Stock market watchers keep complaining about the breadth of the rally — especially in tech.
“The market’s weakness, if it has one, is the concentration of investor monies in one corner of the market: Mega-sized growth stocks, particularly technology,” said MarketWatch a few days ago.
CBS News agreed: “Consider that just 68 percent of S&P 500 stocks are in uptrends right now vs. 80 percent back in March. Nor that tech insiders are aggressively selling their own shares. Nor that just five tech stocks have been responsible for 40 percent of the S&P 500’s market capitalization gains so far this year.”
Those 5 tech stocks are Apple, Alphabet, Microsoft, Amazon, and Facebook.
Here’s the year-to-date performance of each of those five big tech stocks — plus Netflix — as of Friday morning:
- Apple +32.5%
- Alphabet +25.2%
- Microsoft +13.9%
- Amazon +33.8%
- Facebook +32.3%
- Netflix +32.3%
Equal-weighted average of their year-to-date performance: +28.3%.
Meanwhile, the Dow Jones Industrial Average (decidedly non-tech) has a YTD return of +7.1%.
Those who worry about the narrowness of the market breadth usually link this tech strength to a sign of weakness in the broader market. They usually conclude that the disconnect between the success of the tech stocks and the dull returns of the rest of the market must be a mistake on investors’ parts.
Investors must be placing too much hope in these growth stocks, the critics conclude. Some wonder if this hope will all come crashing down soon as it did following the late ’90s dot-com explosion.
Here’s an alternative explanation for this outperformance of these tech stocks this year: Maybe it’s warranted.
There’s a good case to be made that it’s not a bubble of the biggest tech stocks; it’s that the biggest tech stocks have grown to another level in the last few years.

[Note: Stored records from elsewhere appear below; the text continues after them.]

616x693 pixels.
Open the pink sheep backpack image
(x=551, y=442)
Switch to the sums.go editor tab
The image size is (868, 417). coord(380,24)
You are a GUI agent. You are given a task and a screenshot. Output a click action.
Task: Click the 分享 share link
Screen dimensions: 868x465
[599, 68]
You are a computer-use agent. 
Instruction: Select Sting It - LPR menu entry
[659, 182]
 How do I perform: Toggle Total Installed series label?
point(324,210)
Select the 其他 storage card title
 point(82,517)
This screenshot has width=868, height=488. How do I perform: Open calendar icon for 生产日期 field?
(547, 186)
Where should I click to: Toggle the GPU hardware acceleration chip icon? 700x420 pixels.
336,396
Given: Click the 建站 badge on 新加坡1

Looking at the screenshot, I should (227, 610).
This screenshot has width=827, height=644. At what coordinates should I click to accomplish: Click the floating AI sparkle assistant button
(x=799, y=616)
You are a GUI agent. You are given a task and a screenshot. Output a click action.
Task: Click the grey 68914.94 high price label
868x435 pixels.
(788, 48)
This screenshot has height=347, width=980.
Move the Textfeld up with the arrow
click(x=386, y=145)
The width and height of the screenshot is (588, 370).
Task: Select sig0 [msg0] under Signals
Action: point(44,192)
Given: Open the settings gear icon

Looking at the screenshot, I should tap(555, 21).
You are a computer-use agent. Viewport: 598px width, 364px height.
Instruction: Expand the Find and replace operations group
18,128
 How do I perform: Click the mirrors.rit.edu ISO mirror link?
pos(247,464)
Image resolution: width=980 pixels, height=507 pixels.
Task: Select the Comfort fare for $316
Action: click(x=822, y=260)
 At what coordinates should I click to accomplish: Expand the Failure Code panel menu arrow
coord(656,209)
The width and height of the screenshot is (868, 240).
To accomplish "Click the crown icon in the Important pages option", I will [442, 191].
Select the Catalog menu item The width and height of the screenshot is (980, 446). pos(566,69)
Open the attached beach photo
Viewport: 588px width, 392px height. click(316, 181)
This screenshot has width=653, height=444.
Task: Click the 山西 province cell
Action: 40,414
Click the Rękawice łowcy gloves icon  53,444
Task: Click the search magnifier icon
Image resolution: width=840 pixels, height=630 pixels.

Here is a list of the so-called FAANG (Facebook, Apple, Amazon, Netflix, and Google) tech stocks and how their stocks and operating metrics have changed from 5 years ago to today:
Five years ago, people thought Samsung was about to commoditize Apple, cutting deeply into its margins. Instead, it’s Samsung struggling and Apple that has seen its annual shipments of iPhones soar. They also have a services business they say will do $60 billion a year of revenue by 2020.
Amazon’s web services business grew to $12 billion a year from nothing in the last 5 years. It has a chance to grow that significantly bigger in the next few years. Meanwhile, we keep reading about retail store closings and the “death of retail.”
Five years ago, many skeptics said that Netflix had hit its ceiling with 30 million subscribers because that’s where other services like HBO had tapped out. Today, they have 100 million subscribers.
Facebook has doubled its monthly active users in the last 5 years, allowing it to increase its revenues by 6x to $30 billion last year.
I remember writing a skeptical piece about Google 5 years ago about how they’d get disrupted by mobile search costing a lot more money than desktop search and by people doing product searches on Amazon. Whoops. The number of annual Google searches per year has almost doubled to 3.3 trillion. And even though mobile search is not as profitable as desktop search for them, Google doubled their net income over that period to $21 billion.
Importantly, all these big tech companies are so profitable today that they’re best able to put irons in the fire for new potential products — like driverless cars and artificial intelligence — that could become tomorrow’s next multibillion-dollar businesses.
Start-ups will still be disruptive in the future, but the sheer difference in scale and resources that these larger tech companies can throw at big opportunities today has never been so vast.
The bottom line is that the stock market isn’t perfect, but it’s pretty good at sniffing out real businesses and opportunities. Many howled for years that public market investors were “delusional” awarding Amazon such a high market cap when it constantly lost money. They don’t look so delusional today.
In the same way, big tech’s strong stock performance this year (and the last few years) is not a sign that the stock market is about to collapse. It’s simply a sign of how big and important these companies are becoming right in front of our eyes.